The folks who raise their hands and volunteer to serve on the board of directors for your non-profit officials association ought to be applauded. Helping to lead an officials association is often a thankless job that requires the volunteer to be part-administrator, part-disciplinarian and part-psychologist.
But those also are the people who must be watched the most carefully in your association. Those are the folks who handle the money, deal with discipline and give final word on much of your association’s operation. As such, your bylaws — which must be created as a state-law-required prerequisite to state incorporation of your non-profit and which may be amended by the association membership — should state specifically the particulars surrounding your association’s board of directors.
As with for-profit corporations, a non-profit’s board of directors generally includes the officers of the company as well as a number of other individuals. There is the president, who serves as the chief executive officer and is responsible for all management functions within the association. There also is a vice president, secretary and treasurer. After that, an officials association is pretty much on its own in deciding who to include on its board of directors: The chairperson of the association’s disciplinary committee, the immediate past-president, a member-at-large and the chief assignor are among the most popular choices for additional board members.
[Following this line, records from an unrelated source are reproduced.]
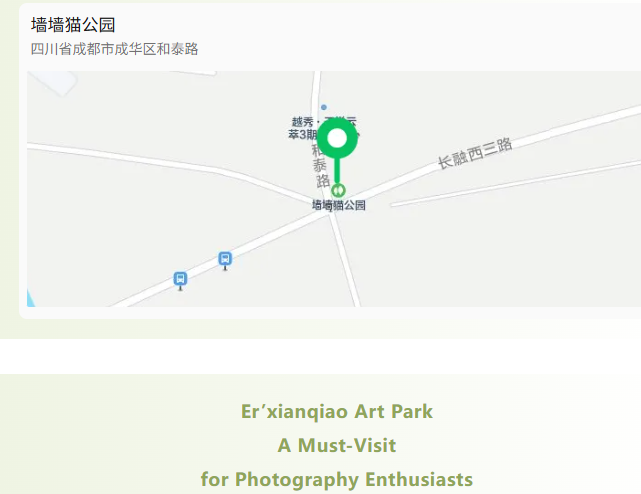
Task: Open the 墙墙猫公园 map label
Action: point(338,205)
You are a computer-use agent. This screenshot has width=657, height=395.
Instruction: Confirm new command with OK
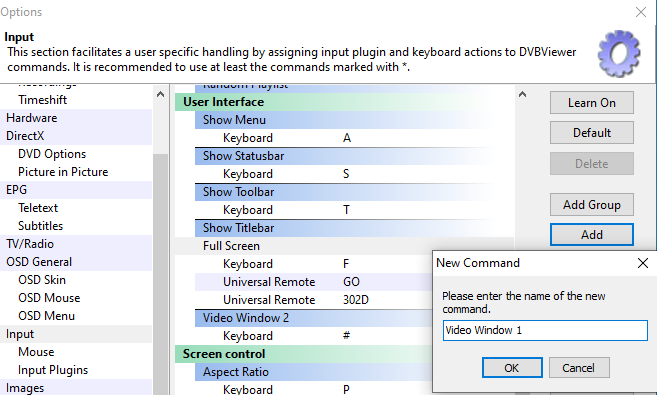point(512,368)
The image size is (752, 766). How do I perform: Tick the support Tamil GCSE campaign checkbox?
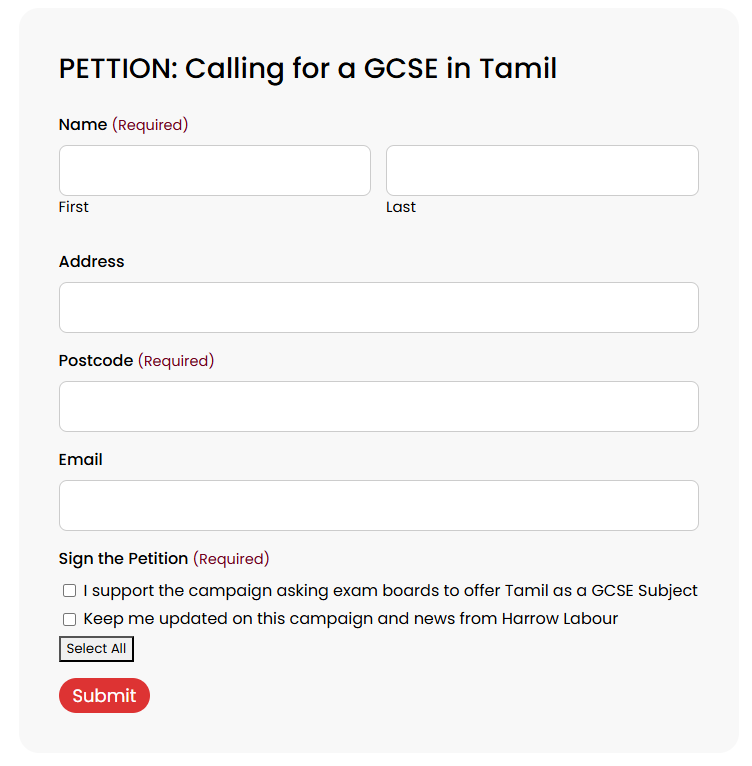pos(69,591)
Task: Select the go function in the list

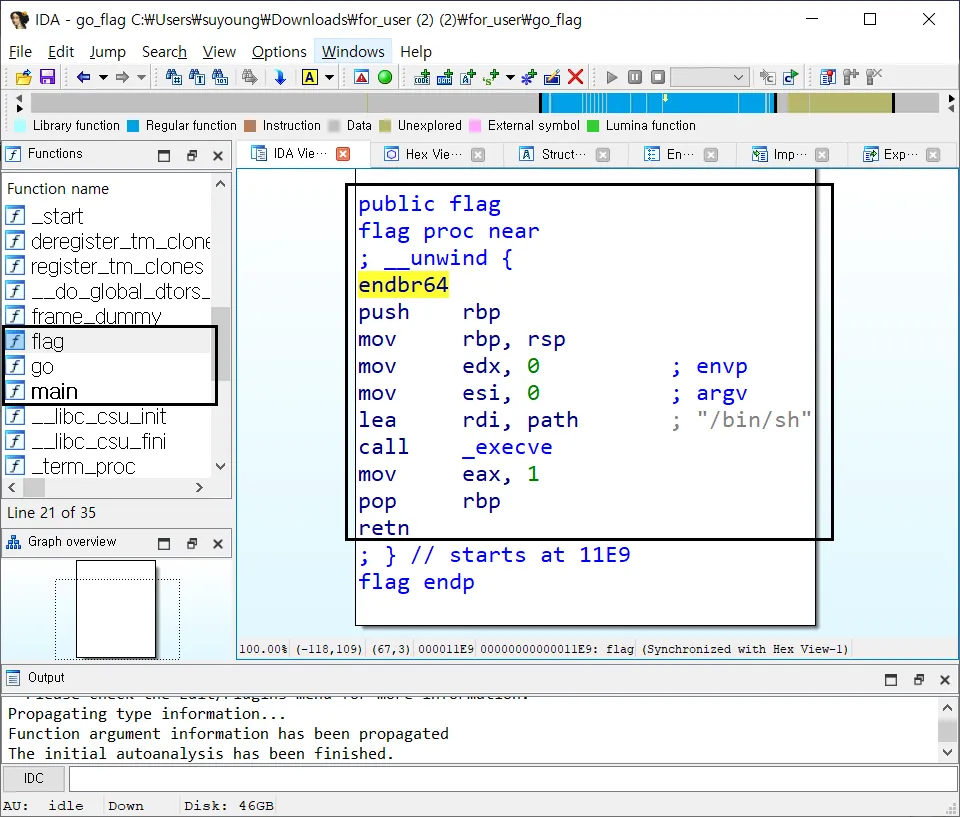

Along with the fancy titles and the board of director status comes a great deal of responsibility — and not just the responsibility of being the one to bring the chocolate-glazed donuts to the meetings. Foremost among a board’s responsibility is its legal and fiduciary duty to assure that the association meets any legal requirements, that it operates in accordance with its mission and that financial issues are handled in the association’s best interests. That “duty of care” requires directors to do such things as attend meetings, keep up-to-date on any pending association matters and carry out their duties in responsible and reasonable manners. If the local park wants to guarantee that six officials work every game, if a high school wants to require all basketball officials to wear suits upon entering the gym or if a baseball league wants to make the officials provide the bases and other equipment, the board of directors had better be ready with information on those issues and be prepared to handle them quickly and efficiently.
As part of their fiduciary responsibility, board members also are responsible for making sure that the organization has the money it needs to operate effectively. Getting actively involved in fundraising may be the fiduciary duty of every board member.
Selecting a certified public accountant to check the books, review the organization’s fiscal picture and otherwise conduct a complete financial audit — including an audit of the board’s handling of association matters — is another responsibility. In that way, the board can demonstrate to the membership that it indeed is doing its job properly and that all money is right where it should be.
Finally, a board of directors is required to balance, keeping in mind the needs and desires of the membership with the need to act with the non-profit’s best interests in mind — even if that goes against the wishes of the majority of the members.
One of the toughest things that a board of directors deals with is handling conflicts of interest. Conflicts of interest arise when the personal or professional interests of a board member are — at least potentially — at odds with the best interests of the non-profit association. It happens a lot more frequently than you might think. The vice president of your officials association proposes that her lawyer-brother handle the association’s legal affairs, or the secretary of the association suggests that the association buy its members’ uniforms from his cousin, a sporting goods store owner. Those transactions are often perfectly acceptable (check your state’s specific laws, of course) if they benefit the organization and the board makes the decisions in an objective and informed manner. However, keep in mind that even the mere appearance of a conflict is vulnerable to legal challenges and plenty of bad press. Consider adding a line or two in your new association’s bylaws prohibiting or limiting business transactions with board members and requiring board members to disclose any potential conflicts as soon as they arise. And make sure to check with your association attorney if you are ever faced with one of those potential conflicts.
This article is for informational purposes only and is not legal advice.